Ce moyen de « transport en commun » se maintient jusqu’au XIXe, quand en 1825, un lecteur du London Magazine demandait : « Un vrai gentleman peut-il aller faire ses visites dans un Hackney Coach ? Le plus souvent sale, avec des glaces brisées, les coussins mal entretenus, empestant à cause des derniers transports vers l'hôpital ou le cachot…….. »
Il avait, certes, rendu de grands services depuis 1654, lorsque le Parlement en limité le nombre à 300 pour le centre de Londres mais il fallait le perfectionner.
En 1805, les Français avaient abandonné ces voitures de louage à quatre roues pour une voiture à deux roues, beaucoup plus légère et maniable, moins encombrante dans les embouteillages, plus économique car tirée par un seul cheval, appelée "cabriolet de place ». Le carrossier londonien Mr David Davies l’introduisit dans les rues de Londres. Il y devint connu sous le nom abrégé de « Cab », terme jugé au début d’une déplorable vulgarité mais tellement commode qu’il fut rapidement adopté en dépit des critiques des puristes Anglais.
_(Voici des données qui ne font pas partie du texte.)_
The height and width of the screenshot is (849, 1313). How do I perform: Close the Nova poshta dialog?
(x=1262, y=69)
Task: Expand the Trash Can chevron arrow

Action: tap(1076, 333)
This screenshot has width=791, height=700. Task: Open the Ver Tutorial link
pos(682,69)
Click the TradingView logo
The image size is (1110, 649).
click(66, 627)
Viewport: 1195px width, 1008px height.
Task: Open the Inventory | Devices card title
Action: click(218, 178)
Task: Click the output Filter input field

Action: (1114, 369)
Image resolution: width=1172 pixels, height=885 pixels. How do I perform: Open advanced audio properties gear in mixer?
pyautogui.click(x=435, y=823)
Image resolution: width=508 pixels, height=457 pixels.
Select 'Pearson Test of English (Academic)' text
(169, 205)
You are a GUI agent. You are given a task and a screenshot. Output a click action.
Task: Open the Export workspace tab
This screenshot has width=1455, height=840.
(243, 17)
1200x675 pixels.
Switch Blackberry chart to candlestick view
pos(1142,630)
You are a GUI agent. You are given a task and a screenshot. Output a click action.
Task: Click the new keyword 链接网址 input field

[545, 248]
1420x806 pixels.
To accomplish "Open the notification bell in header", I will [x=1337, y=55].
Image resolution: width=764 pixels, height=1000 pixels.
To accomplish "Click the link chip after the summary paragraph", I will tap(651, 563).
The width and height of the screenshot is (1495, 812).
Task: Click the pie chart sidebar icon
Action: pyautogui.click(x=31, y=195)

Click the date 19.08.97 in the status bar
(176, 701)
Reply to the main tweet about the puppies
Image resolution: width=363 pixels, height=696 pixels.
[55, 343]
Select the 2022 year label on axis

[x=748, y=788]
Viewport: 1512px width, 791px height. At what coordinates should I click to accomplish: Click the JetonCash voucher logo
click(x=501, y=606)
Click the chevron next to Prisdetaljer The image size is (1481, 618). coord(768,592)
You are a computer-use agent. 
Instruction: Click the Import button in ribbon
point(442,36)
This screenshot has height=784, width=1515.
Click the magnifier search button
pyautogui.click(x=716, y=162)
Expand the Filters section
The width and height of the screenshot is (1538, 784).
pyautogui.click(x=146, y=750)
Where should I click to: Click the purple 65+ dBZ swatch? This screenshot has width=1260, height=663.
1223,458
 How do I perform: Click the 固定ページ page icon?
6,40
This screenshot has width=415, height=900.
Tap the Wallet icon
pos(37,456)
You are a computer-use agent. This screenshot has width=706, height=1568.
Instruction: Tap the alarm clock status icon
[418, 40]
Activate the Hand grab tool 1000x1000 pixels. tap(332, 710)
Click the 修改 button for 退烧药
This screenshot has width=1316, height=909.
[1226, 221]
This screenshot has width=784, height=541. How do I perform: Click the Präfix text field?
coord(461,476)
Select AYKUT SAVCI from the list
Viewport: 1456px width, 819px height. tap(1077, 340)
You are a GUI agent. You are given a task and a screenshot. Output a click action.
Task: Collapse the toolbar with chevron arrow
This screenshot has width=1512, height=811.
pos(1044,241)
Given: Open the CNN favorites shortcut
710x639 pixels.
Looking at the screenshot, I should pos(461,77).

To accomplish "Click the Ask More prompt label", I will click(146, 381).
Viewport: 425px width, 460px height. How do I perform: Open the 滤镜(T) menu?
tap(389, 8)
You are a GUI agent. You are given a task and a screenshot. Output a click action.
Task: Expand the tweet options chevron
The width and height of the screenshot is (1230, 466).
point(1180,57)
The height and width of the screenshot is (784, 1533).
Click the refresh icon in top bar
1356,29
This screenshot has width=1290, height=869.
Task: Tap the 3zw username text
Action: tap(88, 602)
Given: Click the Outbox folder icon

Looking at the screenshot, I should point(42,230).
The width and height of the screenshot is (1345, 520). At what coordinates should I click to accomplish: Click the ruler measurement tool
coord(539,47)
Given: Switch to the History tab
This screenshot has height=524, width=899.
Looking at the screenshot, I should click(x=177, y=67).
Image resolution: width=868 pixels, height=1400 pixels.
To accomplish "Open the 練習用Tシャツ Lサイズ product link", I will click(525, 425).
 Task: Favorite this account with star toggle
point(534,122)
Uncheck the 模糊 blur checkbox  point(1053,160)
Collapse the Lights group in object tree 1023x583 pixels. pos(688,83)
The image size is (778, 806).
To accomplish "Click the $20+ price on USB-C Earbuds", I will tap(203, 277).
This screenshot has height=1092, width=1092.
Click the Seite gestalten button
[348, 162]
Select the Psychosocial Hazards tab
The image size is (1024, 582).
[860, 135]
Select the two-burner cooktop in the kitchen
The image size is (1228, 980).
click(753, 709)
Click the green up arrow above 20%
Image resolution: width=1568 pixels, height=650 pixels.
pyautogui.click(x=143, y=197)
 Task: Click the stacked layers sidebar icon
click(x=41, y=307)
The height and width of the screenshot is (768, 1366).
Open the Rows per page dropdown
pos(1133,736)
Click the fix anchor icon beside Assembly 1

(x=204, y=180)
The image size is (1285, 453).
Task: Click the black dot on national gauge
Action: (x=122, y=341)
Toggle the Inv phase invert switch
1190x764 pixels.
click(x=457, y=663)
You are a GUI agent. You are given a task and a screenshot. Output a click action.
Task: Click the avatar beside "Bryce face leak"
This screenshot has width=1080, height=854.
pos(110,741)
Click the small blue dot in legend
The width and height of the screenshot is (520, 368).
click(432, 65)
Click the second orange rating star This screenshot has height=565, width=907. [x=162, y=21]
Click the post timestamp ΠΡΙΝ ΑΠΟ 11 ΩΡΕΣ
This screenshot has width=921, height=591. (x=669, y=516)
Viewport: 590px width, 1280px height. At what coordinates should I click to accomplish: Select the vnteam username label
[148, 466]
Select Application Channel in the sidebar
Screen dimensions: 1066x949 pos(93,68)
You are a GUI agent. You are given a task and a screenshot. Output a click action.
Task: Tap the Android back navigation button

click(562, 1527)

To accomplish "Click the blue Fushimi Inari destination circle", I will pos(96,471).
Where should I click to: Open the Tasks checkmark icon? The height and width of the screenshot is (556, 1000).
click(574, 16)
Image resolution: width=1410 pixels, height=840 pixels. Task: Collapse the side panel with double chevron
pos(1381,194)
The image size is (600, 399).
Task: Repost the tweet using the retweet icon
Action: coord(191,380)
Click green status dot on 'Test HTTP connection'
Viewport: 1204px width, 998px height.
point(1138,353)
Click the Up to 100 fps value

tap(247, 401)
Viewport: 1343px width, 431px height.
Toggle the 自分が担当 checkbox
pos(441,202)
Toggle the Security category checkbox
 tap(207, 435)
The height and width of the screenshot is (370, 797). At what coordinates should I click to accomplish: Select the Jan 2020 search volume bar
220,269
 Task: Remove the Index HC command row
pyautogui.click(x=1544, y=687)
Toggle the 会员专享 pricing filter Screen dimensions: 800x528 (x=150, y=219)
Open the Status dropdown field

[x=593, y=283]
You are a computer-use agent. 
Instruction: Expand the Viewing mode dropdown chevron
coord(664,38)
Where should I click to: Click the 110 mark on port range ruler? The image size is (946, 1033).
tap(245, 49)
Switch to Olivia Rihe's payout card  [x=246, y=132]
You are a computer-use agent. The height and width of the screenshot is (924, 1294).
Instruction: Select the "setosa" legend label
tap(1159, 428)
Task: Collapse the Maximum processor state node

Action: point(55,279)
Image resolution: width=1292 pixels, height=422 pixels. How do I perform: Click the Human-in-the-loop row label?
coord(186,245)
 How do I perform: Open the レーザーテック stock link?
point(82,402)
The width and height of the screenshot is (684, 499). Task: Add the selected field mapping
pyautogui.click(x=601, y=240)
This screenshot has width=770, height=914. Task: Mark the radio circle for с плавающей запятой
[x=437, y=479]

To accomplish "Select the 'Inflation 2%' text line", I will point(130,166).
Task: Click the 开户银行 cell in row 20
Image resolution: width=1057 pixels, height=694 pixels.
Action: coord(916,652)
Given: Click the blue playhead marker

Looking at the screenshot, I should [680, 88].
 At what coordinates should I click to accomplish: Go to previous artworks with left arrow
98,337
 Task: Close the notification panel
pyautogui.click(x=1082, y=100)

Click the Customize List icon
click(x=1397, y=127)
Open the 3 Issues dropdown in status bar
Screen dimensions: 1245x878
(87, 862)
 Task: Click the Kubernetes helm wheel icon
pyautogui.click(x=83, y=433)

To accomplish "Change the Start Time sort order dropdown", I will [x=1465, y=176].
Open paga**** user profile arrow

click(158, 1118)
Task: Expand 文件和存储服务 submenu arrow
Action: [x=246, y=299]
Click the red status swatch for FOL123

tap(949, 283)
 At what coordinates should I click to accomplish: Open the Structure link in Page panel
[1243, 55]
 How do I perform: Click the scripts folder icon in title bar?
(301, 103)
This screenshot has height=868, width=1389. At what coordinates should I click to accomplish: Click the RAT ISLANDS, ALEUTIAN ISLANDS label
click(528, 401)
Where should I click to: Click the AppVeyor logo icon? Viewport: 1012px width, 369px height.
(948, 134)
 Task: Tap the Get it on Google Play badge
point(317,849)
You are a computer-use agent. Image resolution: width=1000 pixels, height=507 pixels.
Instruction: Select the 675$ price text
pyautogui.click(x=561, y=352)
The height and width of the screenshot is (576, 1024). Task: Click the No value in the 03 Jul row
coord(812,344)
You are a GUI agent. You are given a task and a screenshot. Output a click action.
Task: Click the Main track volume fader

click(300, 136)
Ce cab ressemblait à un gig transportant deux personnes, dont le cocher, assis à côté de son client. Seul problème, les propriétaires de Hackney Coaches uniquement avaient le droit de transporter des passagers dans le centre de Londres (les limites en étaient une aire déterminée en 1665, appelée « the Area of the Bill of Mortality », en référence à la Grande Peste, qui avait tué des milliers de personnes dans cette ville). C’était leur chasse gardée et ils voyaient d’un très mauvais œil ce qui allait devenir un très dangereux rival de leurs véhicules lents et encombrants.
Néanmoins, le cab reçut un soutien précieux de deux gentlemen, Messieurs Bradshaw et Rotch, ce dernier Membre du Parlement, qui obtinrent des licences pour neuf cabs, à la condition qu’ils n’entrent jamais dans la zone du Bill of Mortality. Puis en avril 1823, douze cabs, construits par David Davies, opérèrent dans les rues. Il les modifia en construisant un drôle de siège extérieur pour le cocher, entre la caisse et la roue de droite, en introduisant des protections pour le passager contre le vent et la pluie, ce qui faisait ressembler la voiture à un corbillard, d’où le nom de « Coffin-cab ».
Le prix de la course était très raisonnable et en peu de temps les Londoniens commencèrent à apprécier ce mode de transport rapide et bon marché autour de la City … quelquefois à leur grand dam car les cochers de cabs, conscients de la supériorité de ce véhicule sur les Hackney Coaches et voitures privées, ne se gênaient pas pour les dépasser à toute allure, en dépit des pavés !!! …. Causant des accidents et renversant leurs clients au beau milieu de la rue … Les personnes un peu âgées ou craintives restaient donc fidèles à un mode de transport plus sûr, tandis que les plus jeunes, « dandies » ou commerçants, se félicitaient des cabs, se vantant même auprès de leurs amis ou dans les pubs, du nombre de fois où ils s’étaient retrouvés éjectés sans ménagements ! ….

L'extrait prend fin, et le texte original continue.